Su corazón latía con una vertiginosa incertidumbre. En su mente, la imagen de ella era un faro en medio de la tempestad de su vida, pero ahora, de pie frente a ella, se preguntaba si realmente la merecía. Había vivido años bajo el peso de sus errores, de injusticias que lo arrancaron del mundo, y, sin embargo, allí estaba ella, como una constante, como un juramento hecho carne.




"¿Qué le diré?", pensó. Las palabras se atascaban en su garganta. Cada frase que ensayaba en su mente le parecía insuficiente, torpe, incapaz de contener todo lo que sentía. Ya no importaba si él era inocente o no, y ninguna excusa era necesaria. El hombre allí parado ya no era el que, hace años atrás, había ingresado a la prisión. Quería correr hacia ella, hundirse en su pecho, pedir perdón por tantas ausencias, aunque no fueran su culpa, agradecerle por sostenerlo cuando todo estaba perdido, cuando todo en él estaba roto.
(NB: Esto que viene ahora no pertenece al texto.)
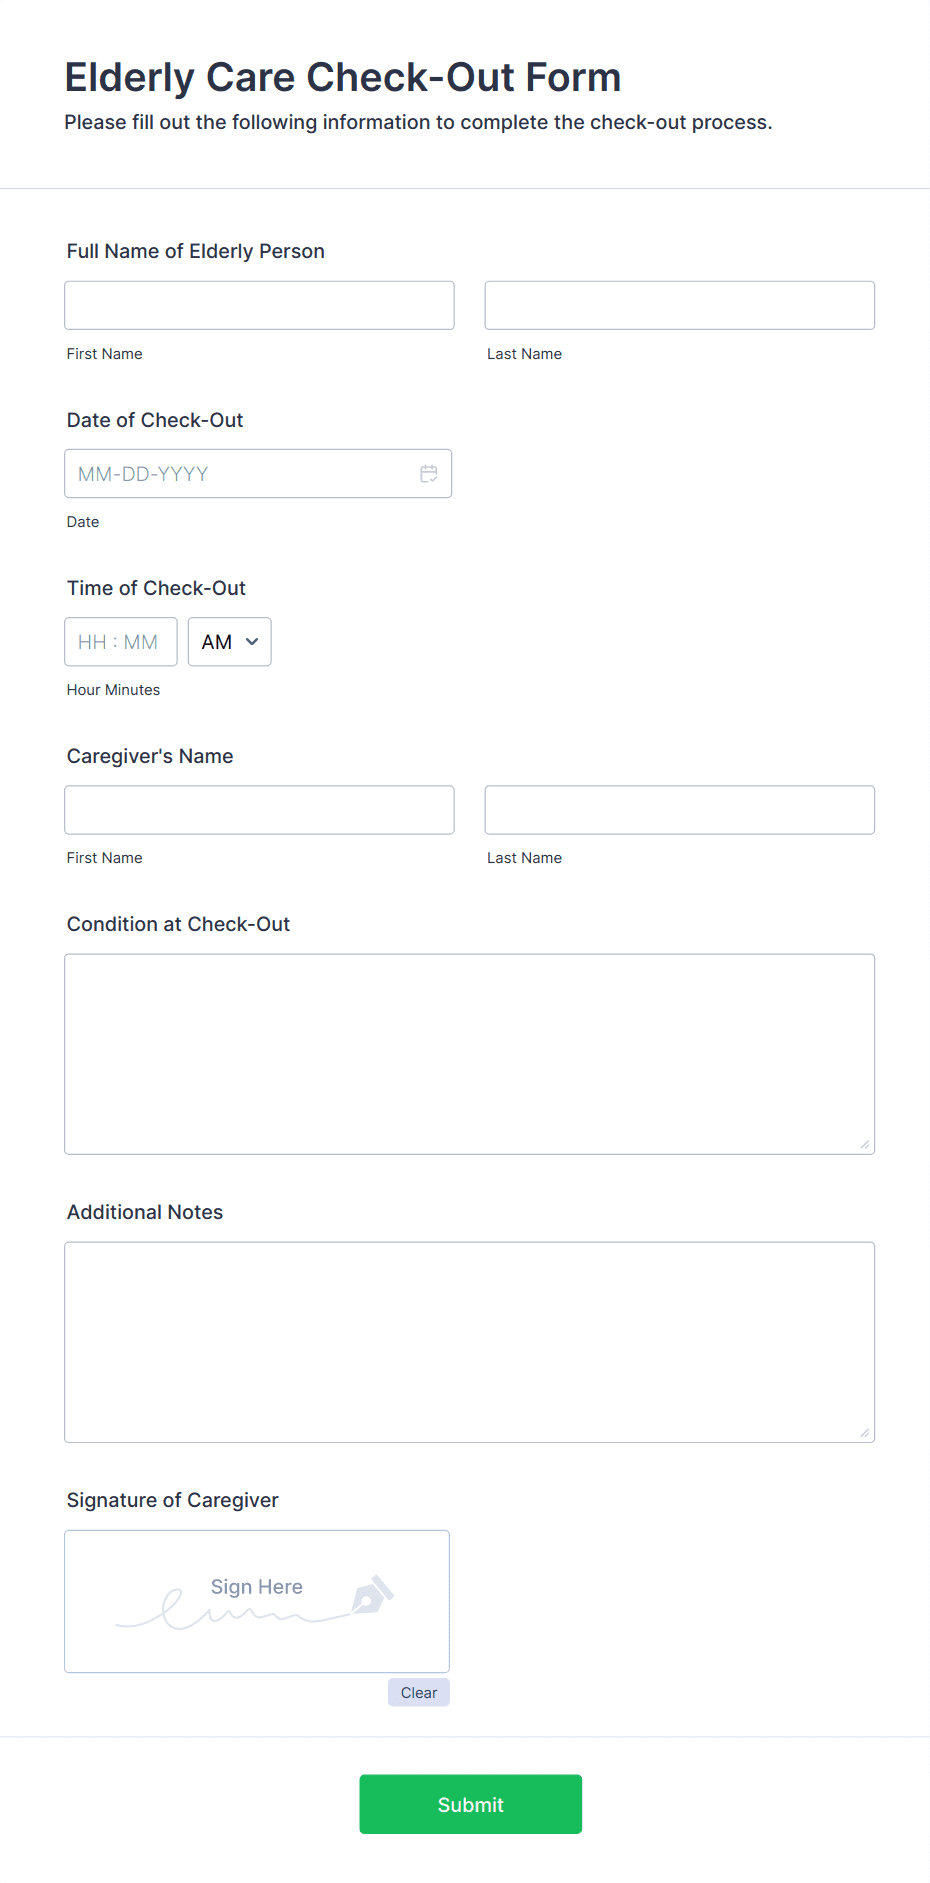The width and height of the screenshot is (930, 1883).
Task: Clear the caregiver signature
Action: (x=419, y=1692)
Pero sus pies no se movían.




El olor del asfalto mojado lo anclaba al presente, mientras que la visión de ella lo arrastraba al pasado. Obnubilado, recordó sus cartas, los poemas que le enviaba, el modo en que esas palabras se convertían en sus únicos rayos de luz en las noches de silencios que creía que nunca acabarían. Recordó el sonido de su voz, esa calma que le devolvía humanidad cuando sentía que se desmoronaba.




La lluvia arreció un poco, como si quisiera obligarlo a dar el primer paso. Cerrando los ojos, dejó que el agua se deslizara por su rostro, mezclándose con el sabor agridulce de sus labios. En su interior, una batalla se desataba: miedo, amor, remordimiento y una vergüenza que bajaba su cabeza.
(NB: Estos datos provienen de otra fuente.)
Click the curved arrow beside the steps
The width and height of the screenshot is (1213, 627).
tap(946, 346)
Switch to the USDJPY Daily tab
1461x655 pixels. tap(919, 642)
Cuando volvió a abrir los ojos, ella seguía allí, paciente, eterna, como si el tiempo no existiera. Y entonces entendió que, aunque el mundo había cambiado, ella era la constante. Ella era el puente entre lo que fue y lo que podría ser.




Un paso. Luego otro. La distancia comenzó a acortarse, y con cada movimiento sentía el peso de los años soltándose de sus hombros. No sabía qué diría al llegar a su lado, pero algo dentro de él le aseguró que no importaba. Ella lo sabía todo, siempre lo había sabido.




Y cuando por fin estuvo frente a ella, cuando sus ojos se encontraron en ese suspendido instante, el portón de hierro dejó de existir. La prisión era solo un recuerdo. La libertad, en cambio, estaba allí, en sus ojos, brillando a pesar de la lluvia.